By Hayley Shaw
We live in an era where presenting your home in a modern and contemporary way has never been easier. With more shops pumping out accessories and furnishings at lower prices its easy and affordable to give your home a makeover.
[contextly_sidebar id=”GJm7eCNALwKwM98Qxzjj2QfXlyS9Fb37″]But there are still certain items which are placed on the significantly higher top shelves, for those wanting original pieces. I’m one of ‘those’ people. If I spot a vase I own on a friend’s hall table, mine will make a quiet retreat to the back of my kitchen cupboard to await the yearly house purge. Petty I know, but I can’t help it. I want to be different!
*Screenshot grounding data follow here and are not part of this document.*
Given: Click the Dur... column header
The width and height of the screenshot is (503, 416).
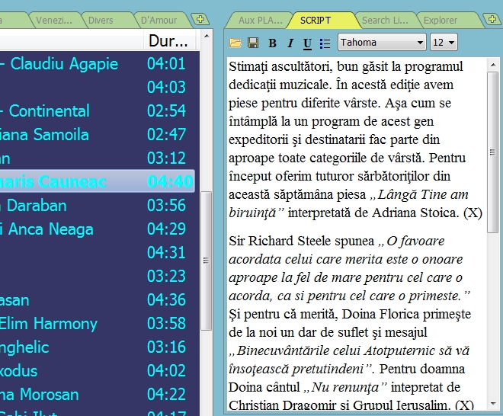Looking at the screenshot, I should [168, 40].
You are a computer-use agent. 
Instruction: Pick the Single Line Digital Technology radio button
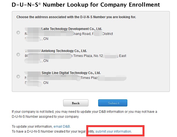[x=18, y=76]
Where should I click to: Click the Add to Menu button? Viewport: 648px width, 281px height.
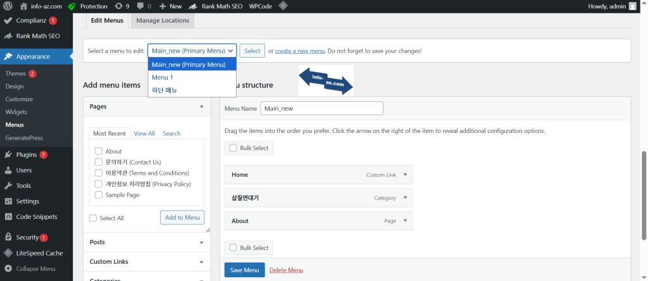182,217
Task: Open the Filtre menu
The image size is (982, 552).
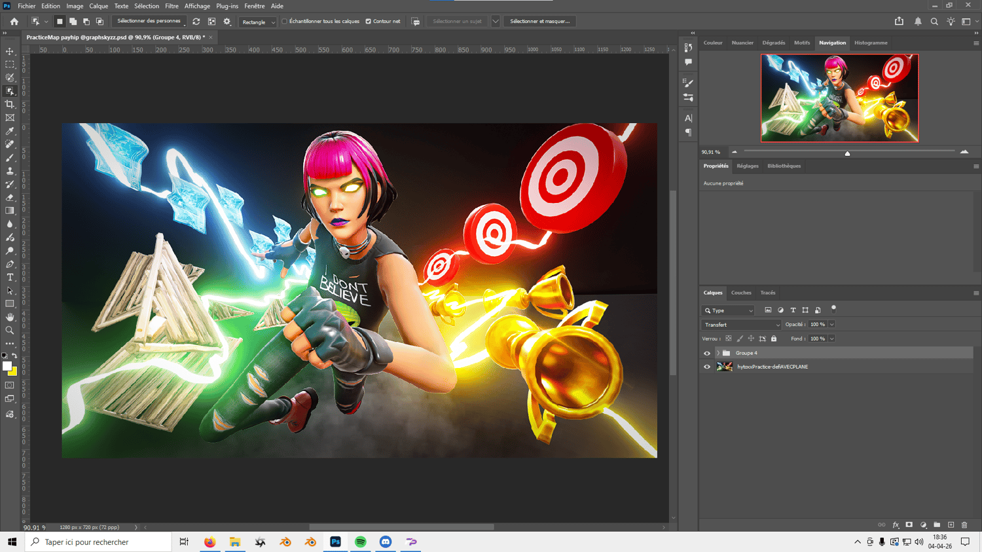Action: click(x=172, y=6)
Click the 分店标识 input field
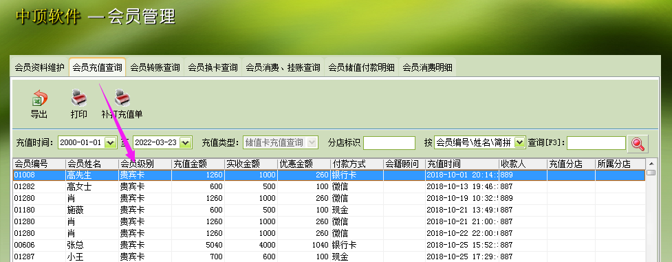This screenshot has height=262, width=672. click(389, 143)
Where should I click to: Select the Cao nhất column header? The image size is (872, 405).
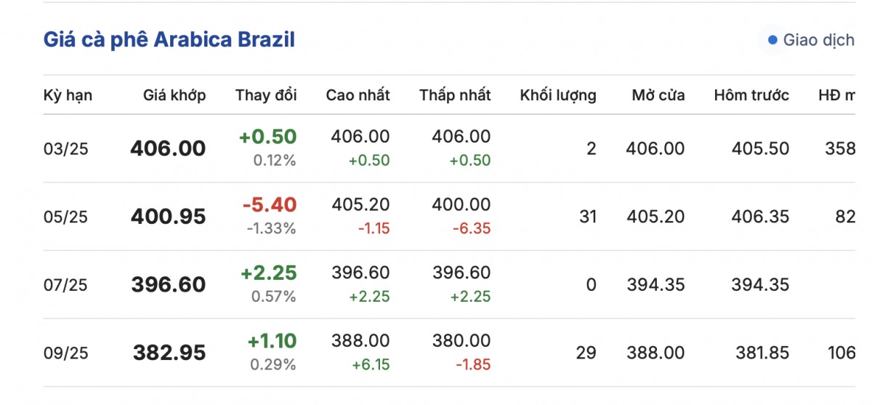point(358,95)
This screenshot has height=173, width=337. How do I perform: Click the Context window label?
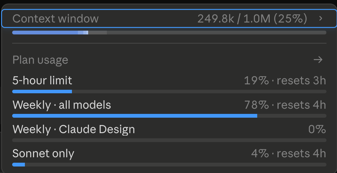[55, 19]
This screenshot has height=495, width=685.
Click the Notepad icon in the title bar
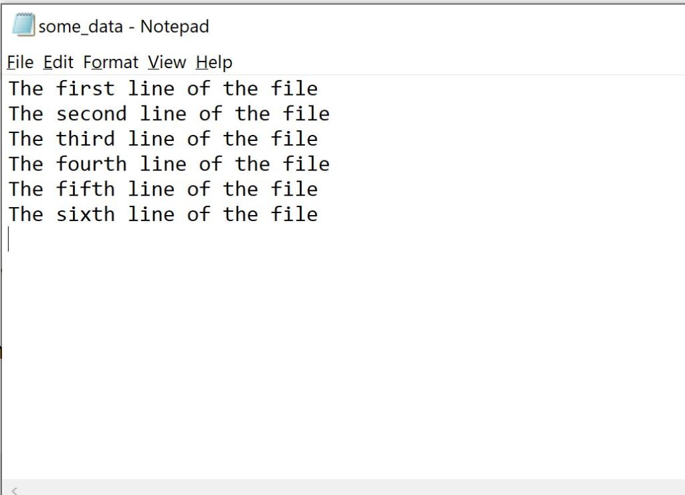click(23, 25)
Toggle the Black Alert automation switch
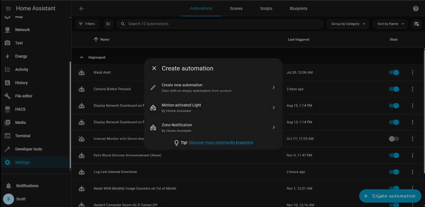 tap(394, 72)
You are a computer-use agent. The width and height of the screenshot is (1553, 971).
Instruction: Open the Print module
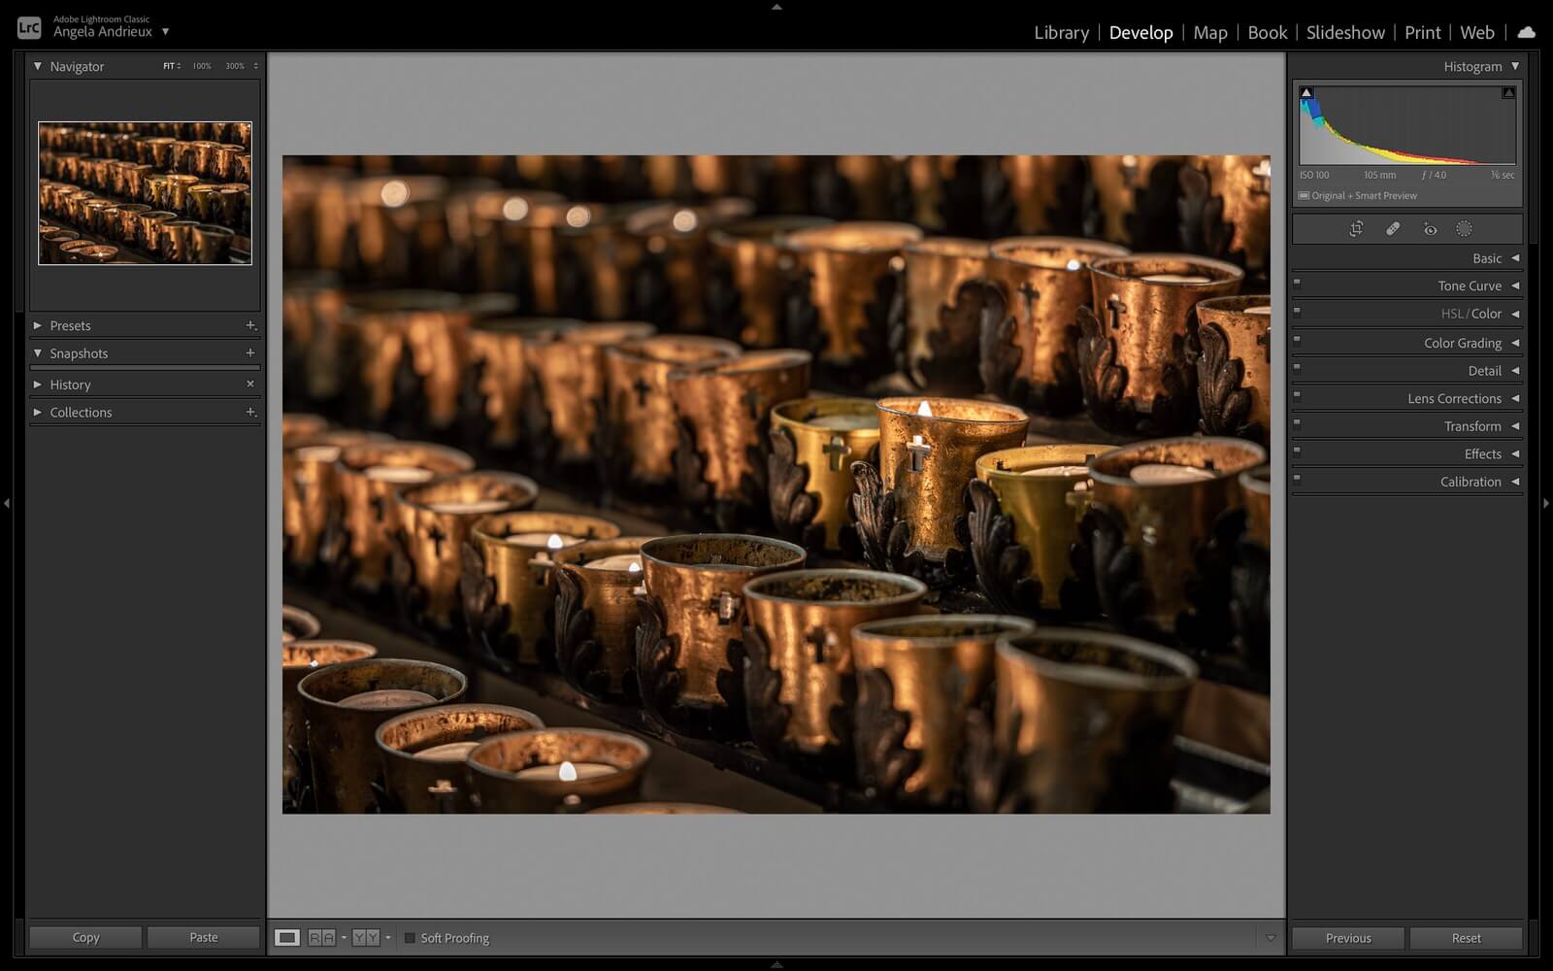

Amongst the original high-end items are paintings, and although ‘thought provoking’ art is usually worth every cent the artist is asking for, $5,000 for one piece is not going to fit into every budget. This is where creating your own original art can work beautifully. Sure, it’s probably not going to come to life like the works of Vincent van Gogh, Leonardo de Vinci or Bert from Mary Poppins, but just matching it in with the colours of your current decor items can really bring the room together.
I can sense a lot of you groaning so I’ve created a very simple, achievable example with steps, so you really can’t get lost.
Before you start, make sure you’re in ‘the zone’. You might as well enjoy the relaxation of this project so make a little me time. If the following apply, make sure the kids are happily watching a DVD, the pets are fed and watered, your other half is aware that you really need this quiet time to make you a better contributor to the relationship, then set the iPod to play relaxation tracks before putting on a pot of camomile tea. Perfect.
STEP 1 – Firstly, you’re going to need a few tools and supplies. Some of them you will probably already have in your stationery draw. For the example below I used a pencil, masking tape, a ruler, a paint brush, paint and a flat board canvas which measured 46x46cm. This technique, however, could be achieved on any sized canvas board or a canvas which has been stretched over a frame.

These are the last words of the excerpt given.